Lost in his own head, he didn’t see Vera’s wheelchair until he had almost crashed into it. He pulled up short, staring down at her. She had dozed off again, a soft snore burring in her nostrils. She was smiling faintly, as at some pleasant, dreamy thought, and the look of peace and happiness on her face made Ig’s stomach roil with fury. He stomped on the brake on the back of her wheelchair and gave it a shove.
“Bitch,” he said as it began to roll forward, down the hill.
She lifted her head fr
om her shoulder, put it back, then lifted it again, stirring weakly. The wheelchair thudded through the green, groomed grass, one wheel hitting a rock, juddering over it, going on, and Ig thought of being fifteen, the day he’d ridden the shopping cart down the Evel Knievel trail: the essential turning point of his life, really. Had he been going this fast then? It was something, the way the wheelchair picked up speed, the way a person’s life picked up speed, the way a life was like a bullet aimed at one final target, impossible to slow or turn aside, and like the bullet, you were ignorant of what you were going to hit, would never know anything except the rush and the impact. Vera was probably doing forty when she hit the fence at the bottom.
Ig walked on toward his car, breathing easily again, the tight, pinched feeling behind his breastbone gone as quickly as it had come. The air smelled of fresh grass, warmed in the late August sun, and the green of the leaves. Ig didn’t know where he was going next, only that he was going. A garter snake slithered across the lawn behind him, black and green and wet-looking. It was joined by a second, and then a third. He didn’t notice.
As Ig climbed in behind the wheel of the Gremlin, he began to whistle. It really was a fine day. He turned the Gremlin around in the drive and started down the hill. The highway was waiting where he’d left it.
CHERRY
CHAPTER ELEVEN
SHE WAS SENDING HIM a message.
At first he didn’t know it was her, didn’t know who was doing it. He didn’t even know it was a message. It began about ten minutes after the start of services: a flash of golden light at the periphery of his vision, so bright it caused him to flinch. He rubbed at his eye, trying to massage away the glowing blot that now floated before him. When his sight had cleared somewhat, he glanced around, looking for the source of the light but unable to find it.
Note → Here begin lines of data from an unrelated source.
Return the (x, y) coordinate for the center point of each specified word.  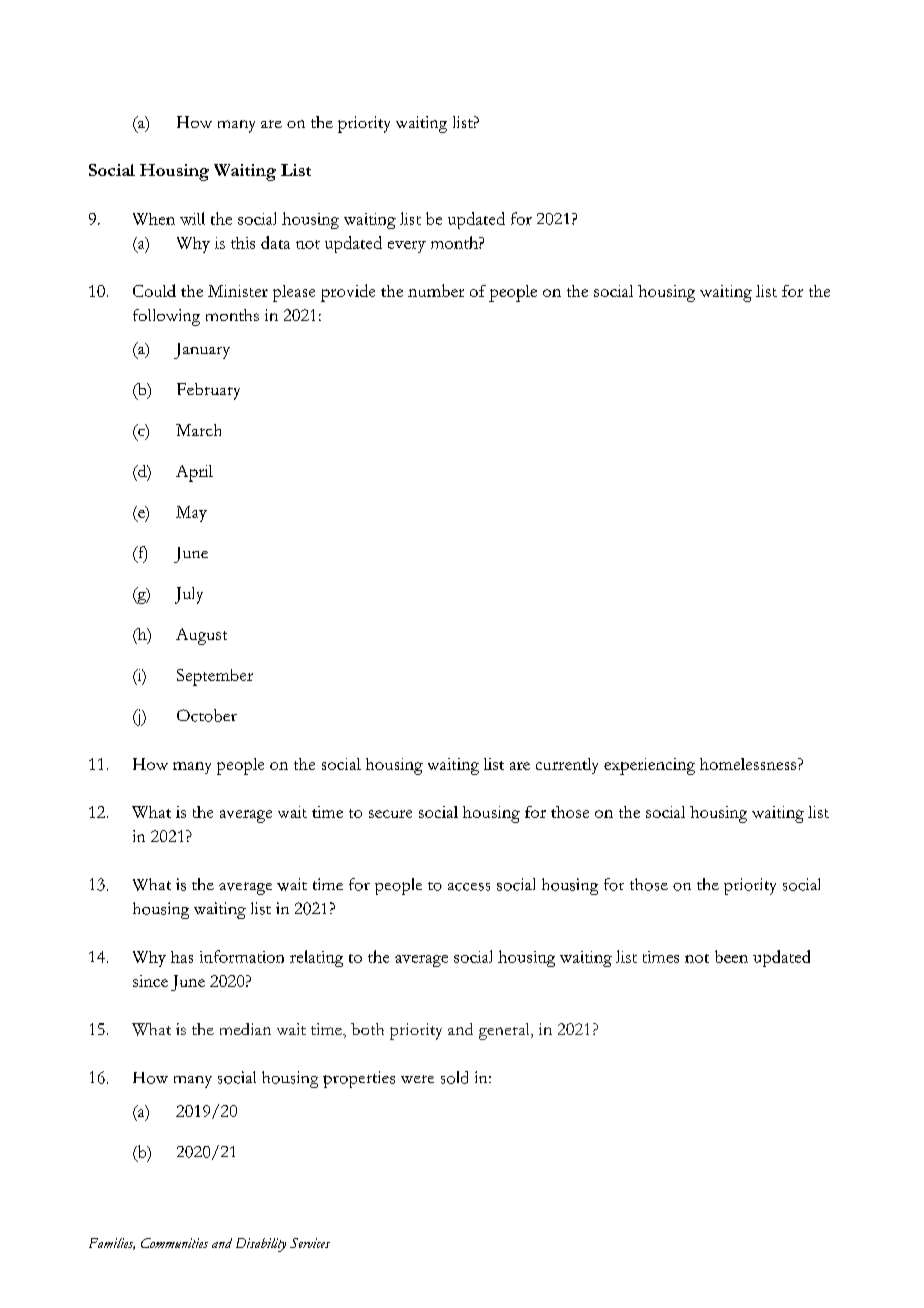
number (436, 290)
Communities (174, 1243)
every (407, 247)
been (731, 956)
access (469, 887)
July (189, 595)
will (192, 218)
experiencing (649, 766)
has (182, 957)
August (201, 636)
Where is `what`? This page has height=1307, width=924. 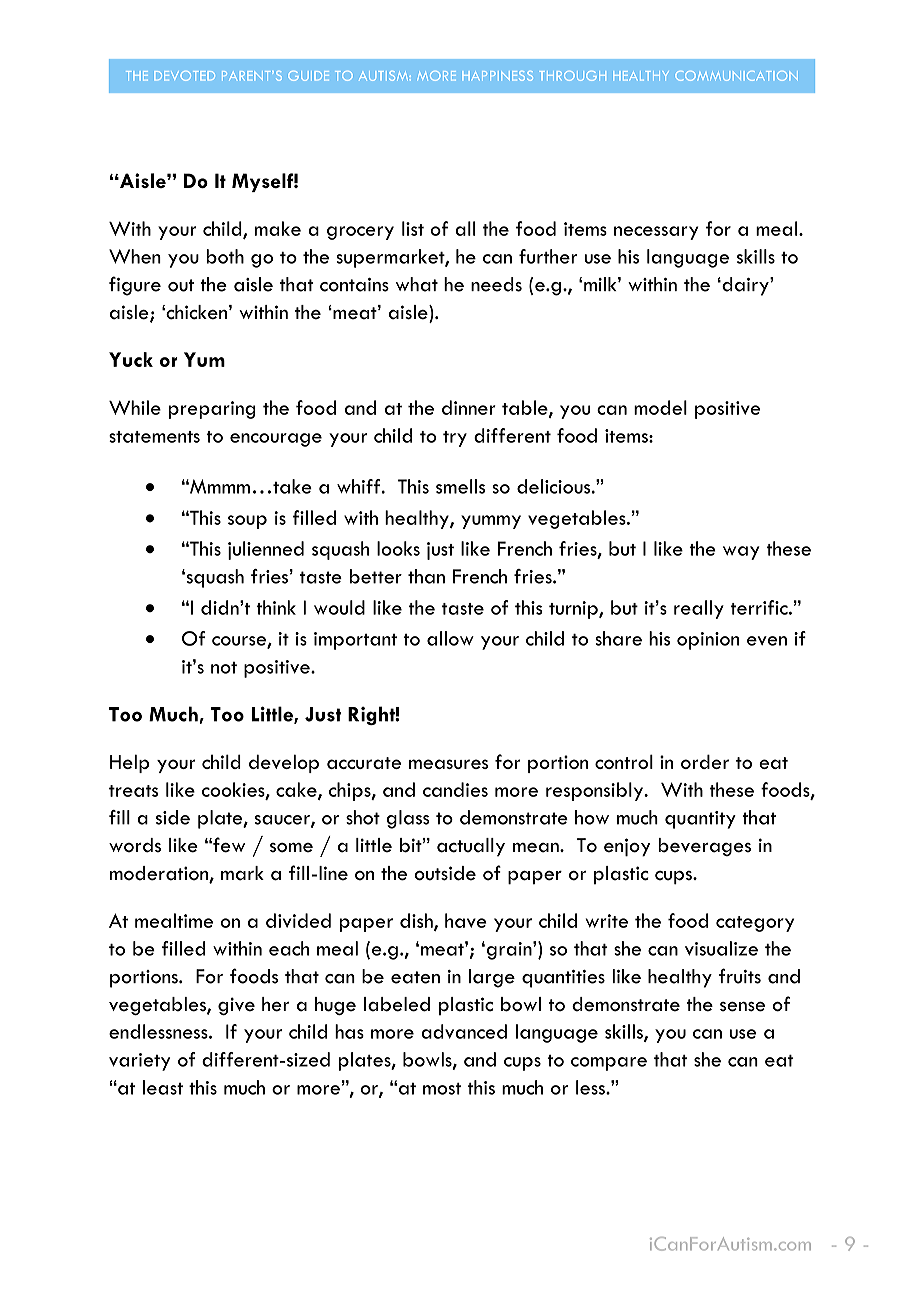 what is located at coordinates (417, 284).
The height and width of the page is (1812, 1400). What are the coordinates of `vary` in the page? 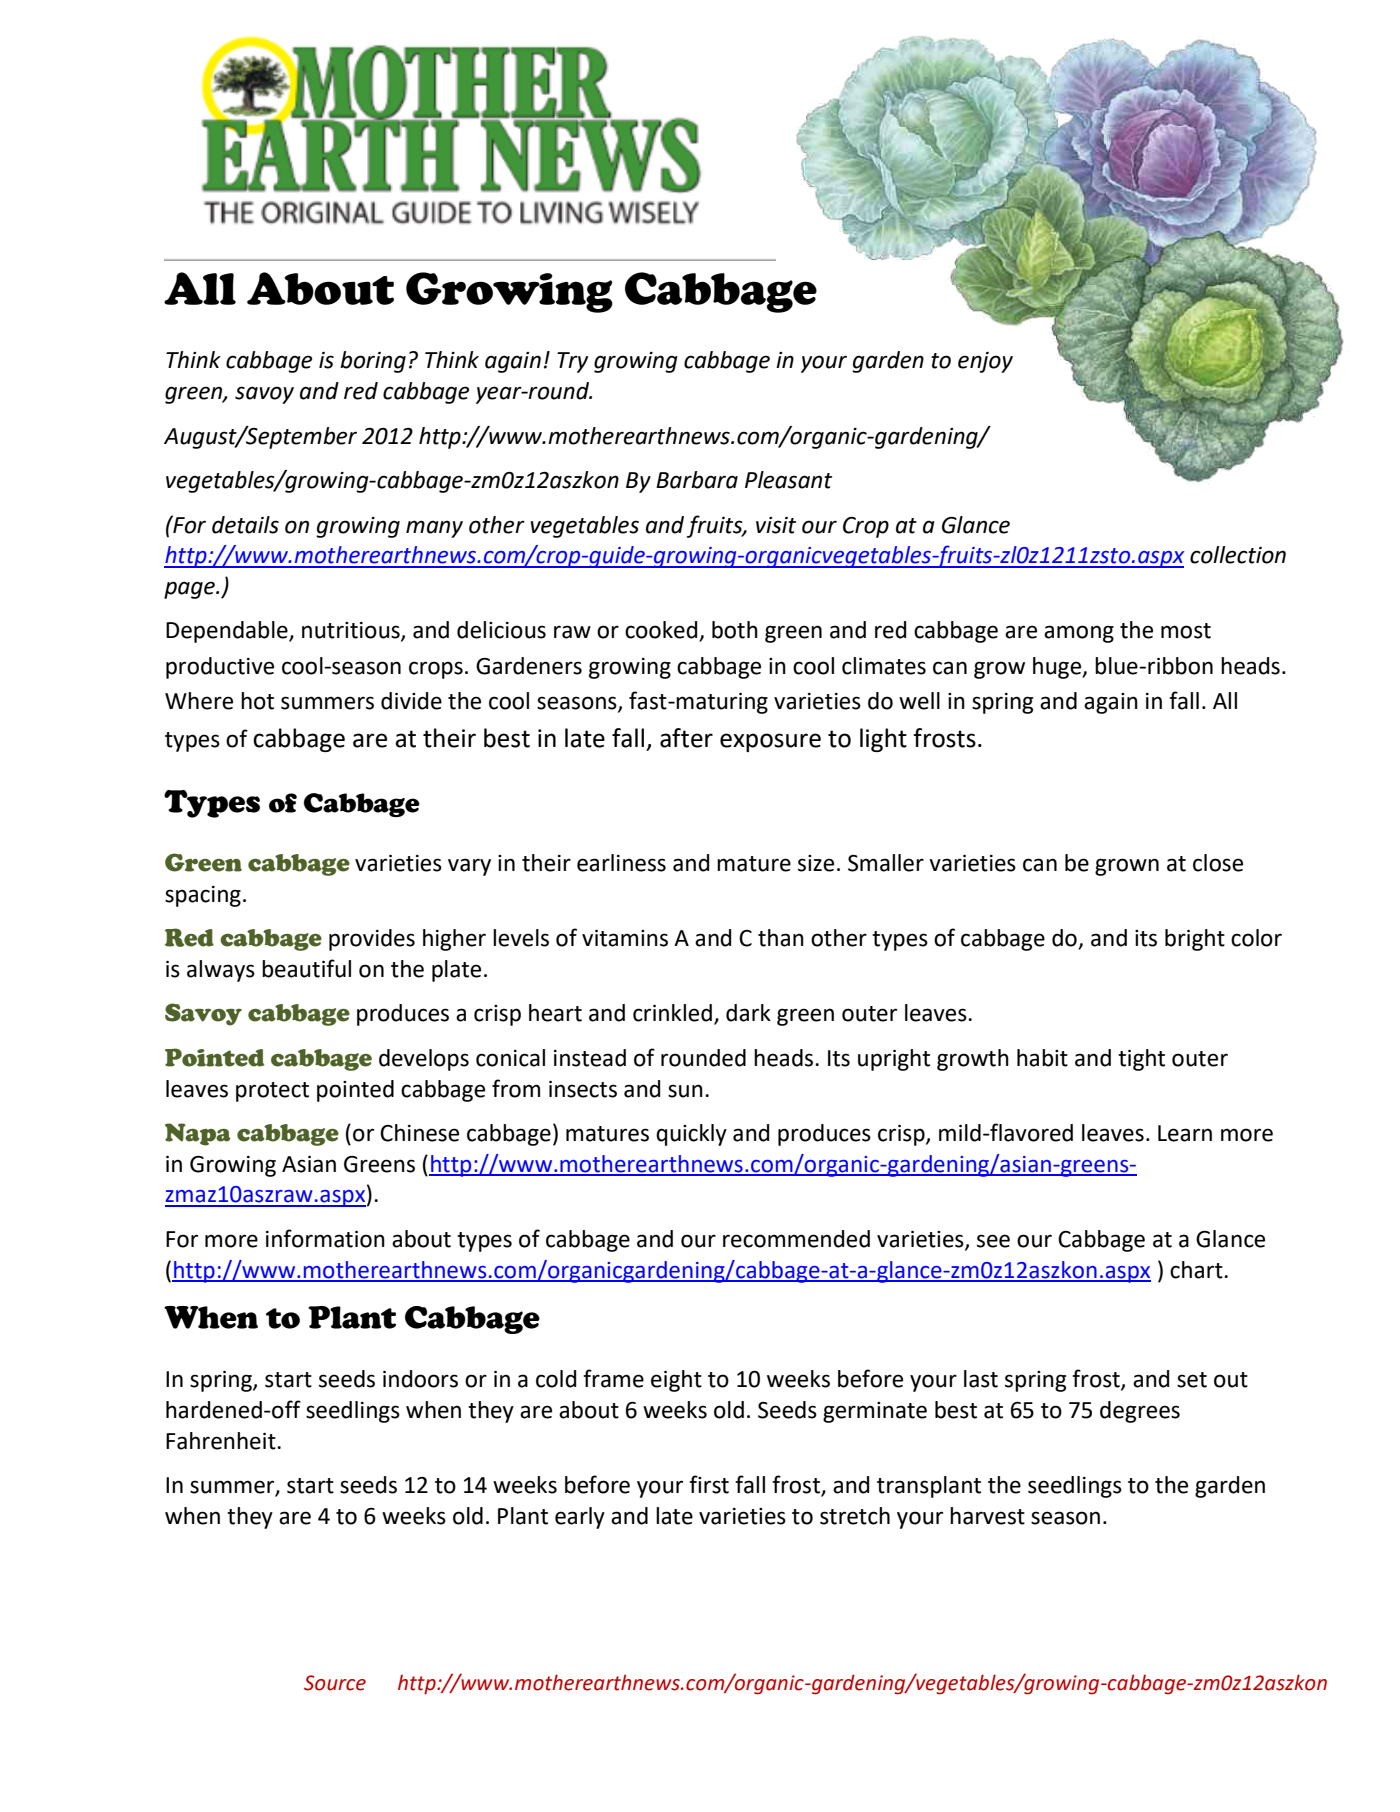 It's located at (469, 867).
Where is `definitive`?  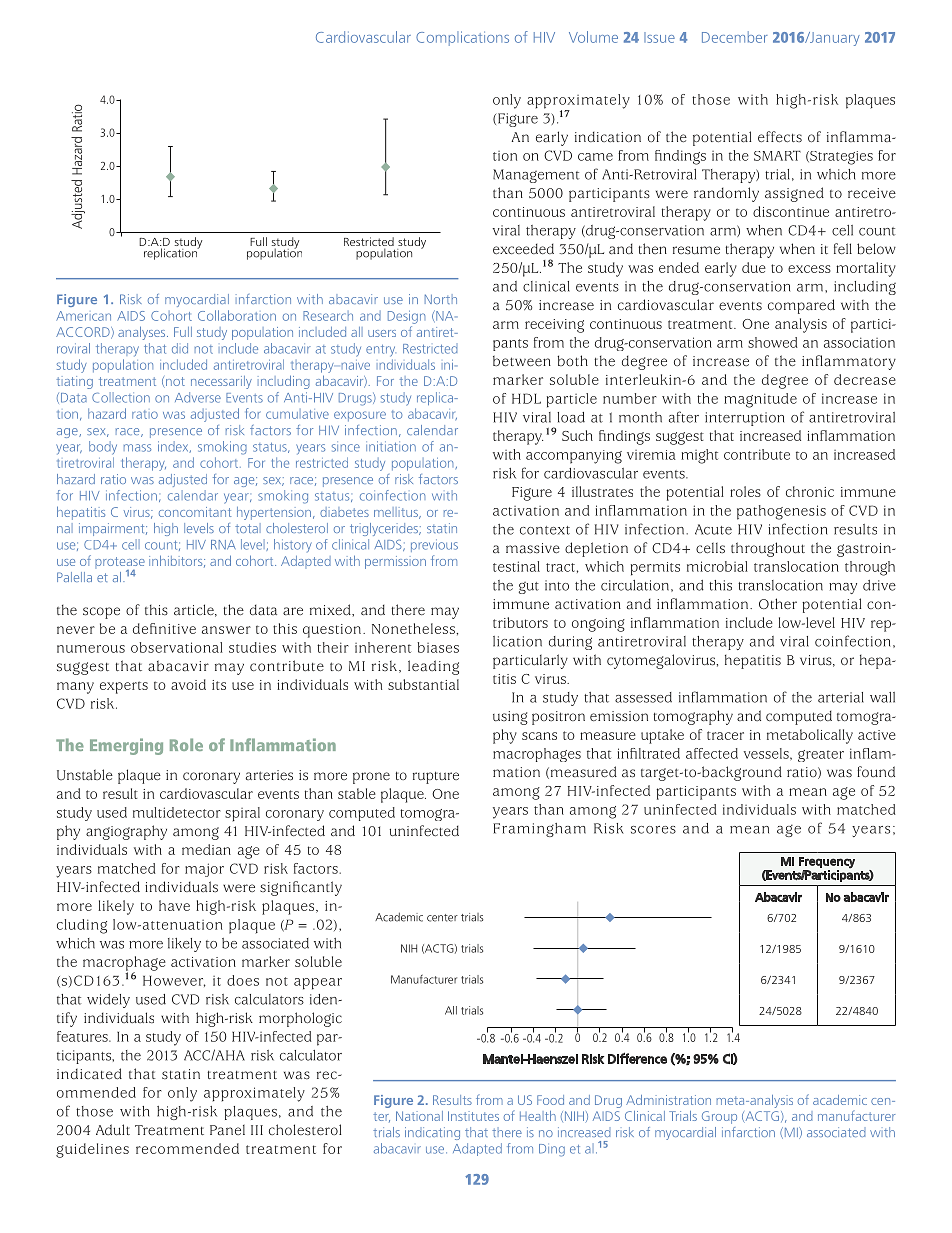 definitive is located at coordinates (164, 628).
The girl sat across the aisle, one pew up from him, and she wore a white summer dress, and he had never seen her before. His gaze kept shifting to her, not because he thought she had anything to do with the light but because she was the best thing to look at on that side of the aisle. He wasn’t the only one who thought so either. A lanky boy with corn-silk hair so pale it was almost white sat directly behind her and sometimes seemed to be leaning forward to look over her shoulder and down the front of her dress. Iggy had never seen the girl before but vaguely recognized the boy from school, thought the boy might be a year older than him.